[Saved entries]
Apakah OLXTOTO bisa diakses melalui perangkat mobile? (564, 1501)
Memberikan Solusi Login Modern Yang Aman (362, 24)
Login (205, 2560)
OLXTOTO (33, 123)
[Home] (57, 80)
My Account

▶ _TASK GOAL_: Using the entries above, return each line in which the word "OLXTOTO" occurs.

▶ _WORKED SOLUTION_:
Apakah OLXTOTO bisa diakses melalui perangkat mobile? (564, 1501)
OLXTOTO (33, 123)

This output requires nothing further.